Others have used the same data for alternative purposes: User:Henrik has developed a tool for looking up the traffic history of specific articles. The Wikitrends site concentrates on dramatic popularity increases/decreases. WMF analyst Erik Zachte produces WikiStats, which provides a higher-level perspective on all WMF projects in numerous statistical dimensions. Mr. Zachte also has a fascinating portfolio of his WMF statistical work. These Wikipedia/WMF-specific resources complement other Internet-scale observations regarding search and popularity; most famously the Google Zeitgeist.
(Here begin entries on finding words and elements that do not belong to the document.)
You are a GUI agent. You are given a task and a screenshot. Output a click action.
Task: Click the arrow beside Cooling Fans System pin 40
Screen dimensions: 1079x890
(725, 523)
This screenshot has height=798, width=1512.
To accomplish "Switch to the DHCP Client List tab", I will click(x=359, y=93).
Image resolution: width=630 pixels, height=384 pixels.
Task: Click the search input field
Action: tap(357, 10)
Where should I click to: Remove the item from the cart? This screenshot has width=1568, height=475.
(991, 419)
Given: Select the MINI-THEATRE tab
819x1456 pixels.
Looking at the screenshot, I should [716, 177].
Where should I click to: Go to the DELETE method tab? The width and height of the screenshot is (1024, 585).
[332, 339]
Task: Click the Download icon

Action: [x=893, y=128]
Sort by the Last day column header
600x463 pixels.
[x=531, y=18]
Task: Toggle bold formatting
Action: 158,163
There are some caveats in interpreting this data. First, this is a raw presentation of traffic and popularity. It is known that English Wikipedia traffic has generally been increasing over time (per [1]). This fact, and the growing Internet connectivity that likely underlies it, lends some bias to more recent events. Second, it should be mentioned that logs may have under reported page view data in early 2010.
Discuss this story
This is a fantastic article; thank you for sharing. Jujutacular (talk) 02:37, 6 February 2013 (UTC)[reply]
Not only is this a great article, it supplies important information -- not just for Wikipedia, but for the marketing world in general. Since most people don't know about the Signpost, I highly recommend posting about this article on marketing and social media sites - tweet it up. -- kosboot (talk) 14:26, 6 February 2013 (UTC)[reply]
Really great article about the power of WP. The effect that WP has had on our world is huge, but unfortunately largely unmeasurable on the individuals' side of things. I thought that the readers here, may likewise enjoy a piece of research that I recently read (that cites WP as an example), that I feel is very fascinating in how it describes the power behind phenomena like WP. It's called "The Theory of Crowd Capital" and you can download it here if you're interested: http://papers.ssrn.com/sol3/papers.cfm?abstract_id=2193115 Enjoy! — Preceding unsigned comment added by 24.85.85.220 (talk) 01:24, 7 February 2013 (UTC)[reply]
Nice work. I'm reminded of this page: Wikipedia:Short popular vital articles.